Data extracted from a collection
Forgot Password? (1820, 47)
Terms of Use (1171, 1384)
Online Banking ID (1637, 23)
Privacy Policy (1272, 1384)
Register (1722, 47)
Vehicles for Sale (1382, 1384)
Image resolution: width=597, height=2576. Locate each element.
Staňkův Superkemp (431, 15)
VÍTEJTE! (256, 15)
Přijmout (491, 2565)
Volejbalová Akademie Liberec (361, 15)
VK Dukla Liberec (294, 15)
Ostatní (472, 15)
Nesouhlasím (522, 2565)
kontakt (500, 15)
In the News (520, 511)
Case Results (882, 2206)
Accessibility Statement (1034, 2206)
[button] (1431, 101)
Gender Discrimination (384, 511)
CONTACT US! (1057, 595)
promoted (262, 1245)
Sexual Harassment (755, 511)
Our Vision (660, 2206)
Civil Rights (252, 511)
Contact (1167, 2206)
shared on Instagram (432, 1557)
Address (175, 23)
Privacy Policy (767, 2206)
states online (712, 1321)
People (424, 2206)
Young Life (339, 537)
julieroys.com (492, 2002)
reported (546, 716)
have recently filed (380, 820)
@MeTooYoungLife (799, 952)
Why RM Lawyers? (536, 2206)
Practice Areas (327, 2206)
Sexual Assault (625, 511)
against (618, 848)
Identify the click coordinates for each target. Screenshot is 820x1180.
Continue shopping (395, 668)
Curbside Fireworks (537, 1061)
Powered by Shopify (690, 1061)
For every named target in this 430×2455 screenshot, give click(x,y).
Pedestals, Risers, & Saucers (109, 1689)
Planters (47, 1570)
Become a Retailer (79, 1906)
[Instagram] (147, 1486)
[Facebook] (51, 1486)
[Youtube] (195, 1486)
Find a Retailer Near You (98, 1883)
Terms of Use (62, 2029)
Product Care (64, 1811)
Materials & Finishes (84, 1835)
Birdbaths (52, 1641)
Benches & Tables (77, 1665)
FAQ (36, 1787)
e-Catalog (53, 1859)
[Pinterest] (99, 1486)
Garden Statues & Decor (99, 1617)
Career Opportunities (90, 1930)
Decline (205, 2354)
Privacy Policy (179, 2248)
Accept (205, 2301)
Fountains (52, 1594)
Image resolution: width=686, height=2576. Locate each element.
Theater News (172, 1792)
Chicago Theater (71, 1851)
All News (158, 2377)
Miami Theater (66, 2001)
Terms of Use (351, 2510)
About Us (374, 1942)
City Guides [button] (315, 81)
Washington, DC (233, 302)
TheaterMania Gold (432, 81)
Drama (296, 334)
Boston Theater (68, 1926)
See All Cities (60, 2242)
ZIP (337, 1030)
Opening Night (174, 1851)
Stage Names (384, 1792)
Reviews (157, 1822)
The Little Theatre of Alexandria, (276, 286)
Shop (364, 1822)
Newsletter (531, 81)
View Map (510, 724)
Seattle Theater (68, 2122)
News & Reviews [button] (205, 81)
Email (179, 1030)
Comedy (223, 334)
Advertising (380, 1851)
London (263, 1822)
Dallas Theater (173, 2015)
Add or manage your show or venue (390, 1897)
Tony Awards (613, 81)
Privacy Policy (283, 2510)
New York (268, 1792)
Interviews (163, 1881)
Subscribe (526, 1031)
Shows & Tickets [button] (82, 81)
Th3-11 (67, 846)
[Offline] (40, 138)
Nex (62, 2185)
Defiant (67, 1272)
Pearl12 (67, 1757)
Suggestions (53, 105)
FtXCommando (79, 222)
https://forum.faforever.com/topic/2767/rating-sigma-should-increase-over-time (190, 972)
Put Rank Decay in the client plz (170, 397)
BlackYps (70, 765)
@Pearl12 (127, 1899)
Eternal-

| Work task |
Write the data out again in full and exactly.

| Solution |
Forgot Password? (1820, 47)
Terms of Use (1171, 1384)
Online Banking ID (1637, 23)
Privacy Policy (1272, 1384)
Register (1722, 47)
Vehicles for Sale (1382, 1384)
Image resolution: width=597, height=2576. Locate each element.
Staňkův Superkemp (431, 15)
VÍTEJTE! (256, 15)
Přijmout (491, 2565)
Volejbalová Akademie Liberec (361, 15)
VK Dukla Liberec (294, 15)
Ostatní (472, 15)
Nesouhlasím (522, 2565)
kontakt (500, 15)
In the News (520, 511)
Case Results (882, 2206)
Accessibility Statement (1034, 2206)
[button] (1431, 101)
Gender Discrimination (384, 511)
CONTACT US! (1057, 595)
promoted (262, 1245)
Sexual Harassment (755, 511)
Our Vision (660, 2206)
Civil Rights (252, 511)
Contact (1167, 2206)
shared on Instagram (432, 1557)
Address (175, 23)
Privacy Policy (767, 2206)
states online (712, 1321)
People (424, 2206)
Young Life (339, 537)
julieroys.com (492, 2002)
reported (546, 716)
have recently filed (380, 820)
@MeTooYoungLife (799, 952)
Why RM Lawyers? (536, 2206)
Practice Areas (327, 2206)
Sexual Assault (625, 511)
against (618, 848)
Identify the click coordinates for each target. Screenshot is 820x1180.
Continue shopping (395, 668)
Curbside Fireworks (537, 1061)
Powered by Shopify (690, 1061)
For every named target in this 430×2455 screenshot, give click(x,y).
Pedestals, Risers, & Saucers (109, 1689)
Planters (47, 1570)
Become a Retailer (79, 1906)
[Instagram] (147, 1486)
[Facebook] (51, 1486)
[Youtube] (195, 1486)
Find a Retailer Near You (98, 1883)
Terms of Use (62, 2029)
Product Care (64, 1811)
Materials & Finishes (84, 1835)
Birdbaths (52, 1641)
Benches & Tables (77, 1665)
FAQ (36, 1787)
e-Catalog (53, 1859)
[Pinterest] (99, 1486)
Garden Statues & Decor (99, 1617)
Career Opportunities (90, 1930)
Decline (205, 2354)
Privacy Policy (179, 2248)
Accept (205, 2301)
Fountains (52, 1594)
Image resolution: width=686, height=2576. Locate each element.
Theater News (172, 1792)
Chicago Theater (71, 1851)
All News (158, 2377)
Miami Theater (66, 2001)
Terms of Use (351, 2510)
About Us (374, 1942)
City Guides [button] (315, 81)
Washington, DC (233, 302)
TheaterMania Gold (432, 81)
Drama (296, 334)
Boston Theater (68, 1926)
See All Cities (60, 2242)
ZIP (337, 1030)
Opening Night (174, 1851)
Stage Names (384, 1792)
Reviews (157, 1822)
The Little Theatre of Alexandria, (276, 286)
Shop (364, 1822)
Newsletter (531, 81)
View Map (510, 724)
Seattle Theater (68, 2122)
News & Reviews [button] (205, 81)
Email (179, 1030)
Comedy (223, 334)
Advertising (380, 1851)
London (263, 1822)
Dallas Theater (173, 2015)
Add or manage your show or venue (390, 1897)
Tony Awards (613, 81)
Privacy Policy (283, 2510)
New York (268, 1792)
Interviews (163, 1881)
Subscribe (526, 1031)
Shows & Tickets [button] (82, 81)
Th3-11 (67, 846)
[Offline] (40, 138)
Nex (62, 2185)
Defiant (67, 1272)
Pearl12 (67, 1757)
Suggestions (53, 105)
FtXCommando (79, 222)
https://forum.faforever.com/topic/2767/rating-sigma-should-increase-over-time (190, 972)
Put Rank Decay in the client plz (170, 397)
BlackYps (70, 765)
@Pearl12 (127, 1899)
Eternal-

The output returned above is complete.